La nécessité d’œuvrer en vue de trouver des solutions appropriées aux contraintes et problèmes qui handicapent ce secteur est de mise, afin de lui insuffler l’élan nécessaire à même de consolider encore plus sa part dans le tissu économique national.
L’absence d’une vision réelle de développement de la flotte maritime et le manque d’avantages compétitifs et de réseaux de soutien et d’encouragement aux investisseurs opérant dans le domaine maritime sont les principaux dysfonctionnements de ce secteur.
Il s’agit également, de l’absence d’un cadre structurel spécifique à plusieurs branches maritimes, d’une faible performance des ports maritimes de commerce et d’une chaîne logistique parfois non maîtrisée outre la complexité des procédures.

Une stratégie nationale pour le développement du secteur maritime doit être mise en œuvre en impliquant les officiers supérieures de la marine marchande dans les différentes structures administratives et les réseaux de soutien et d’encouragement pour la modernisation et le développement des infrastructures portuaires, la promotion et le développement de la flotte maritime nationale.

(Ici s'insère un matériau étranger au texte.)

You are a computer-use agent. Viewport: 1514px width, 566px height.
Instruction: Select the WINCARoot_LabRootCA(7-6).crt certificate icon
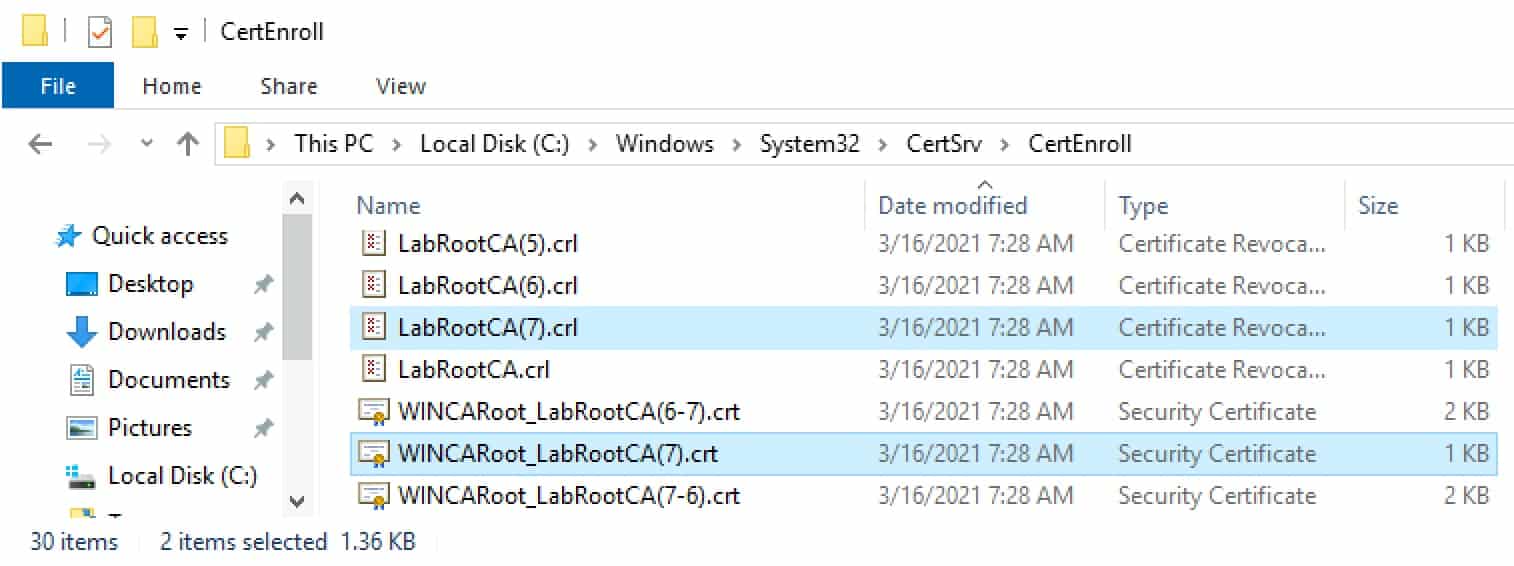click(x=373, y=495)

Le développement d’un pays commence toujours par la fluidité du transport.
Néanmoins le secteur maritime qui devrait être en premier plan ne l’est pas à mon avis. L’effort du gouvernement pour la construction et l’armement des navires Aline sîtoé, Aguene et Diambogne est à féliciter. Mais ce n’est pas suffisant, car il doit inciter les officiers de la marine marchande à faire valoir leur compétence dans les structures à terre.

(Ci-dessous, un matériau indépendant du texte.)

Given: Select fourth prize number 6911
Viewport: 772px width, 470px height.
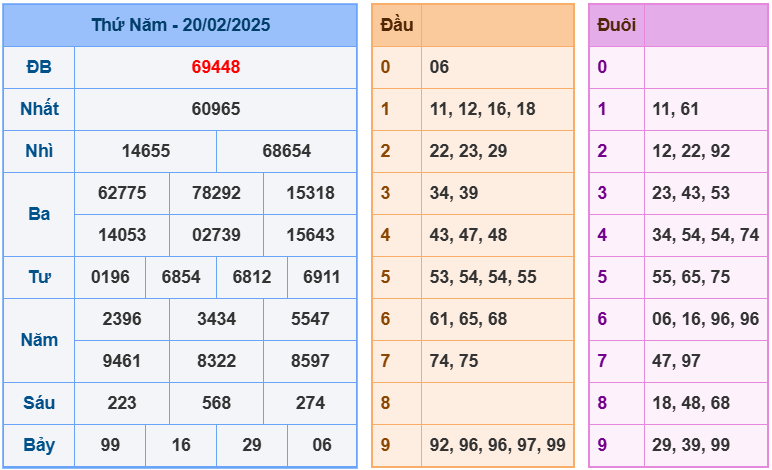Looking at the screenshot, I should click(321, 277).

La construction du nouvel aéroport de Diass et la concession du port autonome de Dakar par DPW (Dubaï Port World) doivent être accompagnées par une nouvelle installation portuaire capable de desservir les frets régionaux afin de promouvoir la décentralisation. Le département de Mbour par exemple est géographiquement bien positionné pour recevoir ce genre d’installation. Car c’est la métropole après Dakar qui est plus proche du nouvel Aéroport, de capitale et qui s’étend sur la petite côte. C’est aussi la seconde ville touristique du pays. Ce qui constitue aussi un facteur important pour la réalisation d’une gare maritime et d’une marina pour recevoir les vedettes touristiques et permettre la fluidité de la liaison maritime entre Dakar et la petite côte.
L’ambition de la société Greenwich meridian international trading (Gmit) qui est d’implanter un port de plaisance à Popenguine-Ndayane qui dispose d’atouts balnéaires et présente une géographie idéale pour abriter ce port est à soutenir par l’état.

L’absence des principaux acteurs tels que les Officiers de la marine marchande qui sont dotés de compétences et d’expériences managériales dans les postes de direction devrait être revue par l’état.
L’exemple du port autonome de Dakar à l’échelle microscopique est un modèle de référence à adopter pour la consultation et l’intégration des Officiers de la marine marchande sénégalaise dans postes de décisions.
Les Officiers supérieures de la marine marchande sont de par leur formation professionnelle et leurs activités à bord des navires des managers par excellence.
Ils ont un niveau de formation doctoral avec un acquis sur le terrain irrévocable.

Sachant que le secteur maritime sénégalais ne pourra émerger sans l’implication directe de ces principaux acteurs qui sont au cœur du transport maritime et à la pointe des connaissances maritimes, ces questions suivantes doivent nécessairement se poser :

Pourquoi il n y a pas d’officier supérieure de la marine marchande dans aucun ministère du Gouvernement Sénégalais et plus précisément au ministère chargé de la marine marchande ?

Pourquoi il n y a pas d’officier supérieure de la marine marchande dans les structures chargées de la gestion des gens de mer et du transport maritime ?

Pourquoi il n y a pas d’officier supérieure de la marine marchande qui dirige les institutions publique de formation maritime à l’instar des autres états ?

La réponse à ces interrogations repose sur le fait que, ici, au Sénégal, l’opinion public croit que être marin c’est soit s’exercer dans la pêche ou à la marine nationale.